**TEXTO PARA LEER:**

#####

A sus 28 años, este joven santiaguero, -de voz gruesa y sonrisa fácil- nunca imaginó que los cigarrillos que fumaba desde la adolescencia, aquellos que creía compañeros inofensivos de sus noches de fiesta en los bares de la ciudad, se convertirían en su sentencia.
Todo comenzó con una tos persistente, un detalle a veces insignificante -pero no fue este el caso- en la vida de un hombre joven, que acude al gimnasio, acostumbrado a ignorar las señales de su cuerpo.
“Pensé que era el polvo de la ciudad, el estrés, los baños bajo aguaceros, cualquier cosa menos esto”, confesó, mientras sus dedos acariciaban nerviosos el borde de la mesa. Sus ojos, sin embargo, delataban el miedo que las palabras no logran expresar. El diagnóstico llegó tarde: el tumor, agresivo, ya había comenzado a extenderse. “Si hubiera sabido…”, murmura, dejando la frase en el aire, incompleta, como tantos de sus sueños.
Alejandro no quiere ser un número más en las estadísticas. Pide anonimato porque, aunque sabe que su historia podría ayudar a otros, aún lucha contra la culpa, contra los “¿por qué no dejé esto antes?”.
Su familia -una madre que llora en secreto, una esposa que lo mira con impotencia y una pequeña de dos años de edad- ha sido su sostén, pero también su mayor dolor: “Ver sufrir a mi mamá, a mi esposa, y pensar que quizás no pueda ver a mi hija crecer, es peor que el dolor físico”, dijo.
Los tratamientos son agotadores. La quimioterapia lo debilita, pero no su fuerza interior. Entre sesiones, recuerda su vida antes de la enfermedad: los tiempos de estudiante en la Universidad de Oriente, las risas compartidas en el malecón, las salidas entre compañeros a las fiestas. Ahora, cada respiro es un triunfo. “Aprendí demasiado tarde que la vida no es solo vivir, sino cuidar lo que te permite vivirla”, comentó, con una lucidez que duele.

#####

**INFORMACIÓN:**

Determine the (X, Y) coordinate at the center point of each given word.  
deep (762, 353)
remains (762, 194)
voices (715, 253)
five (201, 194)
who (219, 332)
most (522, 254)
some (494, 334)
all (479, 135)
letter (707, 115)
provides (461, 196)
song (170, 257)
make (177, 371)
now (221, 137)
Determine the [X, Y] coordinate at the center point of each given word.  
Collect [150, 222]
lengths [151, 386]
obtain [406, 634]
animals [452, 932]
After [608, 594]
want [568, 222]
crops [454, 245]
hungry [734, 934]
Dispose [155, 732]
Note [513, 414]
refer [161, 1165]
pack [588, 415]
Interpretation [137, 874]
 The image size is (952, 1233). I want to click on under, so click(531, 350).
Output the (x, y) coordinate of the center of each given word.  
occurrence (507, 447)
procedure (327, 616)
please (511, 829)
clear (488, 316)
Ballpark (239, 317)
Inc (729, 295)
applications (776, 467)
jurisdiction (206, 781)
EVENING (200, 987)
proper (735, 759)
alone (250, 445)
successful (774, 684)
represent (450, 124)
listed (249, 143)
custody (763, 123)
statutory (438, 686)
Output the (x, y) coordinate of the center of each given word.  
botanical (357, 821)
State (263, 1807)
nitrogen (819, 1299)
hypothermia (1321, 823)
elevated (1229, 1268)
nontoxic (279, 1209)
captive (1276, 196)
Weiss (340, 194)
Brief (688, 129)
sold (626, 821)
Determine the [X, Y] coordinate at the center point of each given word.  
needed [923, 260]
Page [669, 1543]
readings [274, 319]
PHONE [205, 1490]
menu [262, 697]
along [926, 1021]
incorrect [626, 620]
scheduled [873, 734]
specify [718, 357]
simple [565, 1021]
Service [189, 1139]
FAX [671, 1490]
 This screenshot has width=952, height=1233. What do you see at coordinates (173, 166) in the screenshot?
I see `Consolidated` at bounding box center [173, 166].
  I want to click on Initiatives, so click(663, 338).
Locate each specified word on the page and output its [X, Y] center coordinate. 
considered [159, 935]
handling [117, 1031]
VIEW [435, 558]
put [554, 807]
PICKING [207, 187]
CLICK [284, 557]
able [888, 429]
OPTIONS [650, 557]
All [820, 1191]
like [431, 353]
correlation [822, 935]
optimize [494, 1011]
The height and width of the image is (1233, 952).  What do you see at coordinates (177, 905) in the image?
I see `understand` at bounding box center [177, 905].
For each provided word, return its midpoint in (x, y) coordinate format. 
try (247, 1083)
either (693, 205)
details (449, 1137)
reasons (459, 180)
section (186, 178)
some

#####

**EXPLORA EL MATERIAL:**
1. Según el relato sobre el joven santiaguero enfermo, ¿con qué síntoma empezó todo?
2. Escribe una continuación del relato sobre el joven santiaguero enfermo a partir de su última oración.

**RESULTADOS DEL EJERCICIO:**
1. Con una tos persistente.

2.
A veces, cierra los ojos y se imagina caminando por la playa, sintiendo el viento, libre. Pero al abrirlos, la realidad lo golpea: un futuro que se desvanece como el humo de sus cigarrillos.
“Al principio fumaba por caer bien en el grupo de amigos, luego para calmarme, para pensar, y se convirtió en un vicio que es imposible dejar. Quise hacerlo, pero no pude, fue más fuerte que yo”, expresó.
Él sabe que el reloj no se detiene. Lo que más le duele no es la enfermedad, sino todo lo que podría perderse: los abrazos de su madre, los besos de su pequeña y su crecimiento, el amor de su compañera de vida. “El cáncer no solo mata el cuerpo, también mata los sueños”.
Fue complicado convencerlo para que contase su historia, pero lo que lo motivó fue que así estaría dando un mensaje a los jóvenes que subestiman el peligro del cigarro. “No crean que a ustedes no les pasará. El cáncer no elige, llega sin avisar”.
Mientras la ciudad más hospitalaria de la Isla, vive unos meses intensos de verano, Alejandro enciende un cigarro imaginario entre sus dedos y lo apaga con un suspiro. Esta vez, no hay humo. Solo el silencio, testigo de una batalla que, contra todo pronóstico, aún no termina.